Modern Taxonomy Includes Phylogenetics

Systematics is the name for the branch of biology concerned with the study of the kinds of organisms, their relationships to one another, and their evolutionary history.

Taxonomy, a term often used interchangeably with systematics, is the part of systematics involved in the description, naming, and classification of organisms.

Phylogenetics, another part of systematics, is the study of the phylogeny or evolutionary history of an organism or a group of organisms. Two underlying goals of plant systematics, thus, are to:

 
  • Find, describe, give unique names to, and organize into categories the species of plants of the world (a goal of taxonomy).
  • Organize plants and plant groups to reflect their evolutionary relatedness and their descent from a common ancestor (a goal of phylogenetics).

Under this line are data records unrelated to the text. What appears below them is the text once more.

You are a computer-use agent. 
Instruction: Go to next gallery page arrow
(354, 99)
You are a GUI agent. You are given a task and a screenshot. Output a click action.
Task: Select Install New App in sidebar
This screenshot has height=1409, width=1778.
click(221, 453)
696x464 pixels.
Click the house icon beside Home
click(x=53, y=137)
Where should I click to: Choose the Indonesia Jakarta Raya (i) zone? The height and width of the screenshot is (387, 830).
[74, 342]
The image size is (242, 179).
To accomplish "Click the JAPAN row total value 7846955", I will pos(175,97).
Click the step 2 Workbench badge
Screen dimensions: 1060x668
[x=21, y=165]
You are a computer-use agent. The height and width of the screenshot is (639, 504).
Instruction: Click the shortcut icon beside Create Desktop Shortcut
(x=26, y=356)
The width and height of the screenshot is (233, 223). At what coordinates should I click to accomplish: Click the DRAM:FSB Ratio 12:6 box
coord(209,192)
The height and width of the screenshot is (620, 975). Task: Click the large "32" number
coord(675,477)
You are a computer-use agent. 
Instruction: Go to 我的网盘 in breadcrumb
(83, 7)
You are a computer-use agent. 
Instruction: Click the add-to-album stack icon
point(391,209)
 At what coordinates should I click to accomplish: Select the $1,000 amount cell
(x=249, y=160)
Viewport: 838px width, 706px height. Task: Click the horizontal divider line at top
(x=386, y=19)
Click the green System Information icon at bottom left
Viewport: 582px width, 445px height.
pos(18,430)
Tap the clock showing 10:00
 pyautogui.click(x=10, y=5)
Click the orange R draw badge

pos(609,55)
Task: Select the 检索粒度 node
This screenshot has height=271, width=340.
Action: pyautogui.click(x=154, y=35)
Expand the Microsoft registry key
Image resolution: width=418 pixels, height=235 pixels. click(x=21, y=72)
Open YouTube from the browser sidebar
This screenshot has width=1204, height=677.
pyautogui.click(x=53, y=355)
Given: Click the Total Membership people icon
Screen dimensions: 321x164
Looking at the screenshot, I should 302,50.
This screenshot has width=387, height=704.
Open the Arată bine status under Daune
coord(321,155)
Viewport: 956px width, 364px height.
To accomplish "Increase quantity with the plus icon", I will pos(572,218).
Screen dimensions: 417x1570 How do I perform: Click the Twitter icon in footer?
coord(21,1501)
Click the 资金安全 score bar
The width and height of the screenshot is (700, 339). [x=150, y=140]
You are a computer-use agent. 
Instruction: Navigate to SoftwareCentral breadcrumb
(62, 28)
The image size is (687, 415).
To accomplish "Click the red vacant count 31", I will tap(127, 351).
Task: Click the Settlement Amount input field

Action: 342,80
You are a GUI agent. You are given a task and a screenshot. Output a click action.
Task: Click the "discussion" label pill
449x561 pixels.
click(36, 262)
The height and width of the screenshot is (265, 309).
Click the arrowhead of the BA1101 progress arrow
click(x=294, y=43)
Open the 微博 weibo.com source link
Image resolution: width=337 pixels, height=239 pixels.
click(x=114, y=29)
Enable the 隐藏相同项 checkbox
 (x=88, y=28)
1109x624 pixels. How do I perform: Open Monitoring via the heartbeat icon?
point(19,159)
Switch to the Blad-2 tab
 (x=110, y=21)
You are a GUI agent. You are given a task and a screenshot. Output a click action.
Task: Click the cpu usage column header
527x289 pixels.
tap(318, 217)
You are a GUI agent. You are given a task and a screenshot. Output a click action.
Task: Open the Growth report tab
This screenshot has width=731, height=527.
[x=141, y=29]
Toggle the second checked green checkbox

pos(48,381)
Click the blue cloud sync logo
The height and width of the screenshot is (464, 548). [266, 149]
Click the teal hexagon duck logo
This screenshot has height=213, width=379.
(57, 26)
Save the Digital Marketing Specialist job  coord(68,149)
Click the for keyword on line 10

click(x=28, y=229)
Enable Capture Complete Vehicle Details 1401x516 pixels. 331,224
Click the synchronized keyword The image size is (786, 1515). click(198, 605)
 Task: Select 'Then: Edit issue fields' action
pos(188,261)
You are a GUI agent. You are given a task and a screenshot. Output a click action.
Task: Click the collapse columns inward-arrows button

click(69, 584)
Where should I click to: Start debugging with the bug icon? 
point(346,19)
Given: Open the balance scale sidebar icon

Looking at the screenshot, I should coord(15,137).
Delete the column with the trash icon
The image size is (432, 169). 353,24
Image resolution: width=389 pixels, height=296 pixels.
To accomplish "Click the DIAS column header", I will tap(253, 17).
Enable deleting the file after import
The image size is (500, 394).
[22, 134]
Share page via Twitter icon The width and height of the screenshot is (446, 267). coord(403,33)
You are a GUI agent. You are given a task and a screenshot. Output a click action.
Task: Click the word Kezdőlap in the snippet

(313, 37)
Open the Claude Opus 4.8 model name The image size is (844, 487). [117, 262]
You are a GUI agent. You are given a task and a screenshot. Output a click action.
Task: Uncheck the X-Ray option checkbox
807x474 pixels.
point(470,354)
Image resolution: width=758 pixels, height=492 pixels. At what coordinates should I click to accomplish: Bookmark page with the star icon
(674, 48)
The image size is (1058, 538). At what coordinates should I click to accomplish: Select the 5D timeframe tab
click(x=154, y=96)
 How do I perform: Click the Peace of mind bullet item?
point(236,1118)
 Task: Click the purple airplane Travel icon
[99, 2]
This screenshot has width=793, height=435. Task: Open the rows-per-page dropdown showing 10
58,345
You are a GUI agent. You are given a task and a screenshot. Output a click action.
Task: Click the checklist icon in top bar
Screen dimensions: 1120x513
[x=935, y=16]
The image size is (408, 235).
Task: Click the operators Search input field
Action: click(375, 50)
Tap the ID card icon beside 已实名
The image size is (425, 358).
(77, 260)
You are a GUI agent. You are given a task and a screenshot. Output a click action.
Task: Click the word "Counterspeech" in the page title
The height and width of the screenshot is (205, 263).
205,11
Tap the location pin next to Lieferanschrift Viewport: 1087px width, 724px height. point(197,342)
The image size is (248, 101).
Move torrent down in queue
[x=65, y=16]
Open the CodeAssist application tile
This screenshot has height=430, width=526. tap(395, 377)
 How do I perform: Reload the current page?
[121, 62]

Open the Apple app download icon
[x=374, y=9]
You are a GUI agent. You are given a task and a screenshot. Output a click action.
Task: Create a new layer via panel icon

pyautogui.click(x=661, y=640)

Systematics today is a vigorous and exciting field that has been given great impetus by the discoveries of molecular biologists, who now are describing organisms at their most fundamental level—the DNA sequences of the cells—and providing the systematists new data on which to base their phylogenetic trees. Phylogenetic trees are the graphic representation of the evolutionary divergences of organisms that put together on the same branches the organisms most closely related, with oldest ancestors near the base, youngest descendants near the top. The trees obtained from the DNA sequences basically trace the history of how the genes have changed through time.